E eis-nos chegados que somos a uma primeira semana de Agosto - como esta, aparentemente tão deveras insignificantezinha como quase todas as restantes, diga-se -, em que temos pelo menos a lamentar (?) a somente hoje anunciada, apesar de ocorrida, ao que parece, no incício desta mesma semana, última passagem de Henri Cartier-Bresson, com os seus respeitabilíssimos e bem curtidos 95 anos de vida (e quase outros tantos de simplesmente fotógrafo, pantomineiro do Ir sempre vendo alguma coisa e o doce vício de captar, imagem de marca da insubstituível – repararam a “homenagem” no final de Dito & Feito, hum? - Magnum, entre outras, esse artesão do irrepetível hic et nunc, para os mais distraídos destas coisas da Imagem fixada),



Henri Cartier-Bresson (1908 – 2004)

◆ Dados disponíveis:
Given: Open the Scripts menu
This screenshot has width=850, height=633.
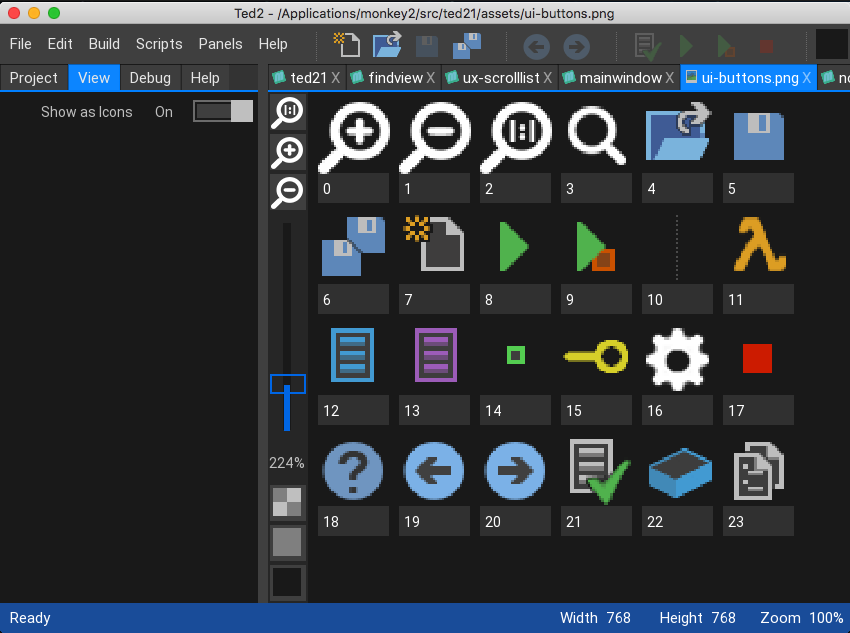Looking at the screenshot, I should pyautogui.click(x=159, y=44).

◆ Instruções do exercício: Imprima a parte do texto sobre Henri Cartier-Bresson que vai de "E eis-nos chegados" até "(1908 – 2004)", incluindo ambos os extremos.

◆ Resposta completa:
E eis-nos chegados que somos a uma primeira semana de Agosto - como esta, aparentemente tão deveras insignificantezinha como quase todas as restantes, diga-se -, em que temos pelo menos a lamentar (?) a somente hoje anunciada, apesar de ocorrida, ao que parece, no incício desta mesma semana, última passagem de Henri Cartier-Bresson, com os seus respeitabilíssimos e bem curtidos 95 anos de vida (e quase outros tantos de simplesmente fotógrafo, pantomineiro do Ir sempre vendo alguma coisa e o doce vício de captar, imagem de marca da insubstituível – repararam a “homenagem” no final de Dito & Feito, hum? - Magnum, entre outras, esse artesão do irrepetível hic et nunc, para os mais distraídos destas coisas da Imagem fixada),



Henri Cartier-Bresson (1908 – 2004)